In 2014, he appeared opposite Helen Mirren in the comedy-drama The Hundred-Foot Journey. At the time of his death in January 2017, he was working on the Marathi film, 15 August Bhagile 26 January.

Several of his completed films released after his death including Viceroy's House and Tubelight.

Personal life
Puri married director/writer Seema Kapoor, the sister of actor Annu Kapoor, in 1991, but their marriage ended after eight months.

In 1993, he married journalist Nandita Puri, with whom he had a son named Ishaan. In 2009, Nandita wrote a biography of her husband titled Unlikely Hero: The Story of Om Puri. Upon the book's publication, Puri spoke of his anger at the inclusion of explicit details of his previous relationships. In 2013, Nandita filed an allegation of domestic violence against him, and the two opted for a judicial separation shortly afterwards.

_Goal of the exercise:_
Answer these from the Om Puri text:
(a) Which Marathi film was he working on when he died?
(b) Seema Kapoor was the sister of which actor?
(c) What was the title of the biography Nandita published in 2009?

_Record extracts:_
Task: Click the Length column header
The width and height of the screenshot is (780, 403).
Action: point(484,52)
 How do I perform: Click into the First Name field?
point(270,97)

_Worked solution:_
(a) 15 August Bhagile 26 January
(b) Annu Kapoor
(c) Unlikely Hero: The Story of Om Puri